OMIM code: 231900
ICD-10 code: D55.1
Group: Red cell enzymopathies
GSH plays an important role in biological functions, including synthesis of proteins and DNA and anti-oxidants detoxification. GS deficiency is an autosomal recessive genetic defect associated with chronic haemolytic anaemia, neurological disorder and metabolic acidosis.
- What causes the disease and how common is it?
This is a genetic disease. It is linked to mutations of the GS gene, encoding the GS enzyme. These mutations lead to a decrease of GS activity. An individual can be heterozygous for the disorder (healthy carrier) when only one of the GS genes is mutated, or homozygous or compound heterozygote (affected individual) when the two GS genes are mutated.

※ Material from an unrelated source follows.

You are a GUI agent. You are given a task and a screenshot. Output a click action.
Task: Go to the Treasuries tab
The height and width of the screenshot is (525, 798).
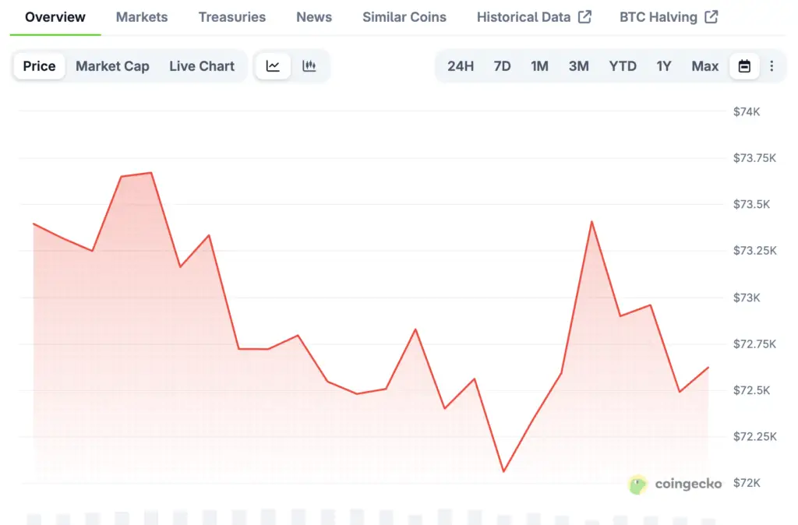[232, 17]
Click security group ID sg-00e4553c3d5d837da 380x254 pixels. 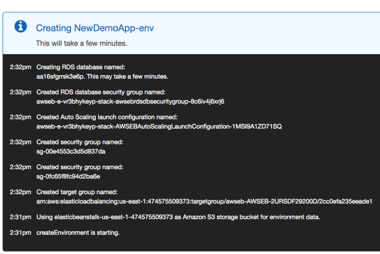(71, 151)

- What are the most frequent symptoms if I have the disease?
This enzyme deficiency is characterized by chronic nonspherocytic haemolytic anaemia. In severe cases the hemolytic anemia is associated with urinary elimination of 5-oxoproline, metabolic acidosis, and central nervous system damage.
- Which treatment must I follow if I have the disease?
Supportive measures such as red cell transfusions in case of severe anaemia. In some cases spleen removal (splenectomy) may improve the anaemia and thereby patient’s clinical situation.
- What is the risk of passing the condition on to my children?
Two people who carry each one copy of one of the mutated GS gene have a 25 percent risk of having a child affected by the disorder at each pregnancy. The risk of having a child who is a healthy carrier of the disorder is 50 percent at each pregnancy, and the risk that a child will not have the disorder and will not be a carrier is 25 percent. Ask for genetic counselling to get a complete explanation.